Valentin Djenontin célèbre la libération de Julien Kandé Kansou et plaide pour l’unité nationale
Un souffle d’apaisement traverse le Bénin depuis que Julien Kandé Kansou a recouvré sa liberté le 1ᵉʳ août 2026, grâce à la grâce présidentielle accordée par le président Romuald Wadagni. Cette décision, saluée par plusieurs acteurs politiques, marque un tournant dans le débat sur la cohésion nationale.
Un geste politique porteur d’espoir
Dans une déclaration publiée le 2 août, Valentin Djenontin-Agossou, ancien ministre sous la présidence de Boni Yayi, a exprimé sa satisfaction quant à la libération de Julien Kandé Kansou. « Cette mesure est un pas essentiel vers la décrispation du climat politique », a-t-il affirmé, tout en rappelant ses positions initiales concernant les circonstances de l’arrestation de ce dernier.
La clémence présidentielle au service de la paix
L’ancien membre du gouvernement a tenu à souligner l’importance de reconnaître les actes favorisant l’apaisement social. « Libérer un citoyen n’est pas seulement un geste humanitaire, mais une victoire pour la paix et la stabilité nationale », a-t-il déclaré. Valentin Djenontin-Agossou a également adressé sa gratitude au chef de l’État et à son équipe pour cette initiative.

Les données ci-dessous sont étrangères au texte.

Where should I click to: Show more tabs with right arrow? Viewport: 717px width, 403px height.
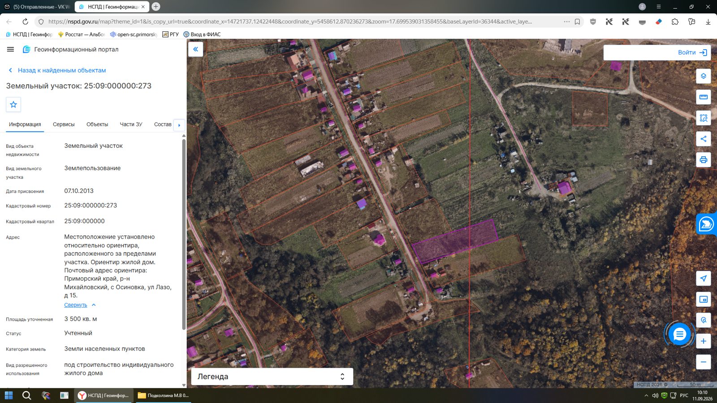click(179, 125)
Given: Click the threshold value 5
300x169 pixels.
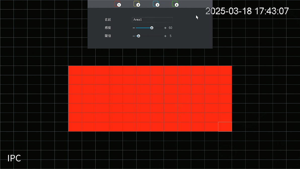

Vers une réconciliation élargie ?
Saisissant cette dynamique, l’ancien ministre a appelé à une extension de telles mesures à d’autres détenus, en particulier ceux qu’il qualifie de « prisonniers politiques ». « Il est temps de privilégier le dialogue sincère, le pardon et la cohésion nationale », a-t-il insisté. Pour lui, cette libération doit servir de tremplin à une démarche plus large de réconciliation, afin de renforcer l’unité du Bénin.
Cette intervention s’inscrit dans un contexte où les tensions politiques persistent, et où les appels à l’unité se multiplient. La grâce présidentielle accordée à Julien Kandé Kansou pourrait ainsi symboliser un tournant vers une ère de dialogue et de réconciliation au Bénin.